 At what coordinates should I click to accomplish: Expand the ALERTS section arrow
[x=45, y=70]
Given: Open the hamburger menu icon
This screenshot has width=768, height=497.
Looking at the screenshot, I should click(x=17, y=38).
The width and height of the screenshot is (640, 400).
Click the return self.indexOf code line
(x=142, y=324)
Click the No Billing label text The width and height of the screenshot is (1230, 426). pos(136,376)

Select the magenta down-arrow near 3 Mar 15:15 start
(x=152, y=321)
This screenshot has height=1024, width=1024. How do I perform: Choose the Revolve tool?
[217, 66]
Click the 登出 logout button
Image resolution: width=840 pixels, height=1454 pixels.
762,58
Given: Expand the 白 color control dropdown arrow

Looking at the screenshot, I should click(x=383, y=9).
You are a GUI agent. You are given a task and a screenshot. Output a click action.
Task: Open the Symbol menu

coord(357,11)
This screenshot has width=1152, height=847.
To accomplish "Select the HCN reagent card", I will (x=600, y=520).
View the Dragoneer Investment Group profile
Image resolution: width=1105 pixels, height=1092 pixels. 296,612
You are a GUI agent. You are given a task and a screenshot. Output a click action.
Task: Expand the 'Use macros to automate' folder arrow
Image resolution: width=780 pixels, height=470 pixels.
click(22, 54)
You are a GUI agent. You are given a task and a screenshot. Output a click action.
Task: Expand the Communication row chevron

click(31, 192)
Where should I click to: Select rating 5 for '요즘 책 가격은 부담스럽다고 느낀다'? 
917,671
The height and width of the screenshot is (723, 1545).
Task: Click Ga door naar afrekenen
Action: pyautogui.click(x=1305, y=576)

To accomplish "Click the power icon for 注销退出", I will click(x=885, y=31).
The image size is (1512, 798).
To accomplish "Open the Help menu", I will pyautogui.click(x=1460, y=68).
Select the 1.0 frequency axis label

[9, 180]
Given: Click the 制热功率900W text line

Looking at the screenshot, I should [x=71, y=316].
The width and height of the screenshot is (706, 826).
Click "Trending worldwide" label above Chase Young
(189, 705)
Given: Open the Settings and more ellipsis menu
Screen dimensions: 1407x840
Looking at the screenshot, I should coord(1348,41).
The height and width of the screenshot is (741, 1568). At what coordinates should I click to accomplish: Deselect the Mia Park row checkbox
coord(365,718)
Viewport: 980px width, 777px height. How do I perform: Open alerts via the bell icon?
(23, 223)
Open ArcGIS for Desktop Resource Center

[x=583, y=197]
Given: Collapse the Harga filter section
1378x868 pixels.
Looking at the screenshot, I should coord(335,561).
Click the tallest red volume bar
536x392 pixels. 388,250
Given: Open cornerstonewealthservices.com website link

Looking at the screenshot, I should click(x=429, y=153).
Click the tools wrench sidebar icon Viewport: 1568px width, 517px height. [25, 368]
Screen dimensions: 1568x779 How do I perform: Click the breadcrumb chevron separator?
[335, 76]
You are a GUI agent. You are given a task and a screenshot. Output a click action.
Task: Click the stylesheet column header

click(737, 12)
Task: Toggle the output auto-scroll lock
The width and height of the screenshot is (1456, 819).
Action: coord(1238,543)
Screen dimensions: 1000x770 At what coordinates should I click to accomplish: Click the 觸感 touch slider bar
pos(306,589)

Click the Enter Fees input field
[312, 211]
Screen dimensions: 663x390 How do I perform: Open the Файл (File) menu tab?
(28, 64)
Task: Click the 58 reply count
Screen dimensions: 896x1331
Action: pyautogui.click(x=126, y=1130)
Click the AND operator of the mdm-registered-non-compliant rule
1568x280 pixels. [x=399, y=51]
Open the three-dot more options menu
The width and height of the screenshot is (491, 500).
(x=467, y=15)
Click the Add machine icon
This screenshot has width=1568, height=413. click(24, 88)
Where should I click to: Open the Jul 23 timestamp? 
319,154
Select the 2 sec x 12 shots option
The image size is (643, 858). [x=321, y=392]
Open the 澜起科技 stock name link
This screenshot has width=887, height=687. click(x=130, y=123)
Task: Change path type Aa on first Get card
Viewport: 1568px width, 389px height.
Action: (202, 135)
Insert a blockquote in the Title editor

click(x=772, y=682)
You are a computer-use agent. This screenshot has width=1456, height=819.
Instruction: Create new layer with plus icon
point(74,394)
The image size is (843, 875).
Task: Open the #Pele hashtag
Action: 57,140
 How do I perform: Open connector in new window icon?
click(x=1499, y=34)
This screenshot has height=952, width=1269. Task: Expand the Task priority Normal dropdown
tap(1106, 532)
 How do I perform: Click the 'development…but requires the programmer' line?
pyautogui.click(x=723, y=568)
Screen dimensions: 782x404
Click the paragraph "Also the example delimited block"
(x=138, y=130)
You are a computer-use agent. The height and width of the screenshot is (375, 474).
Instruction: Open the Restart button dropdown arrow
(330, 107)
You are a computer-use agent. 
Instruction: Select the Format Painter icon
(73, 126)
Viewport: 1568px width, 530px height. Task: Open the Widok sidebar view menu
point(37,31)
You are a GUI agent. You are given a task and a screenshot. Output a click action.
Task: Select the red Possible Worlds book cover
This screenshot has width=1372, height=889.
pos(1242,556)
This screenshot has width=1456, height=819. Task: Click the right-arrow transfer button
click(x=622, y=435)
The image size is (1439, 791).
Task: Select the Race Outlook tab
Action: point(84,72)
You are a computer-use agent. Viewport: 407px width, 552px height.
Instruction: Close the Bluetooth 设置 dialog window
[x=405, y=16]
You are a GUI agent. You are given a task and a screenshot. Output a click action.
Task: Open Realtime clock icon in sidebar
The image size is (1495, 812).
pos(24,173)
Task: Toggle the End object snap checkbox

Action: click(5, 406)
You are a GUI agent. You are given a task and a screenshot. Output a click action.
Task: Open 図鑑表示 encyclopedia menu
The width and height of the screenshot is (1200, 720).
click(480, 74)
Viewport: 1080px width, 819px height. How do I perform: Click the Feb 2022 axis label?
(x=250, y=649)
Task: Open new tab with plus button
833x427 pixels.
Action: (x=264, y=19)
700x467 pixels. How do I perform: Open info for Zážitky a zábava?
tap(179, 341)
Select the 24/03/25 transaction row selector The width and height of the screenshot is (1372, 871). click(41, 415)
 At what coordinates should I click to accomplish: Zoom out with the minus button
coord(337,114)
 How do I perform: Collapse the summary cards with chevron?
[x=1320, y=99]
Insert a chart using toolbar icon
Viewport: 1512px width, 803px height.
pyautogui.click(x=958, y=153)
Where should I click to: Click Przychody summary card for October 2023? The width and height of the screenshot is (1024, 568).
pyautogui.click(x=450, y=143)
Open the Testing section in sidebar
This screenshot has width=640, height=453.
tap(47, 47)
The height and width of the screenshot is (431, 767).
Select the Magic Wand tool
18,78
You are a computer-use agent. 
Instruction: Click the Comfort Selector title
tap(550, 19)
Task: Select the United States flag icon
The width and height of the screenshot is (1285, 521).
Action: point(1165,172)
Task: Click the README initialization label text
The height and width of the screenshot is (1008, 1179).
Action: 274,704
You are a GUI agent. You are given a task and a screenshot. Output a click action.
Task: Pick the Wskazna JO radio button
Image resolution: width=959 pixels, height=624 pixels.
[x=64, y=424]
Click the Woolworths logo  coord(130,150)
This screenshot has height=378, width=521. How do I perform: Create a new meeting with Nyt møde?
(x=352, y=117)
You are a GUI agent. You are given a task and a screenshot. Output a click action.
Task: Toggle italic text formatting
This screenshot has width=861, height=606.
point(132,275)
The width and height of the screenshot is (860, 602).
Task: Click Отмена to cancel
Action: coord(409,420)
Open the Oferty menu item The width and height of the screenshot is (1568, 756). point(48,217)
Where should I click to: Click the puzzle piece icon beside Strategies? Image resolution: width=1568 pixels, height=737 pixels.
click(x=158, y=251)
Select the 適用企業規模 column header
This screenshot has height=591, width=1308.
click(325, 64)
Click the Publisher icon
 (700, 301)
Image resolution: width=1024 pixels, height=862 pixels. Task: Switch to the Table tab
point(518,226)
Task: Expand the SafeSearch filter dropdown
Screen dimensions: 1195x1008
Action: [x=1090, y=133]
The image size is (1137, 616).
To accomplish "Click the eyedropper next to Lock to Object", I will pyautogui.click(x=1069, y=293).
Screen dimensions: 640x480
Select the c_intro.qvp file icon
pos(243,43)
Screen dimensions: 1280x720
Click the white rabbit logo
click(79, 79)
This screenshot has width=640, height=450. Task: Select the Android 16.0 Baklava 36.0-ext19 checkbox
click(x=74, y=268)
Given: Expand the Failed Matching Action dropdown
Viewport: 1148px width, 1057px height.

★ ★ ★ ★ ★

__Task goal__: Gather each line from the items above that contains the string "summary", and copy those lines in the order they appear.

__Reply to the task__:
 How do I perform: Collapse the summary cards with chevron?
Where should I click to: Click Przychody summary card for October 2023? The width and height of the screenshot is (1024, 568).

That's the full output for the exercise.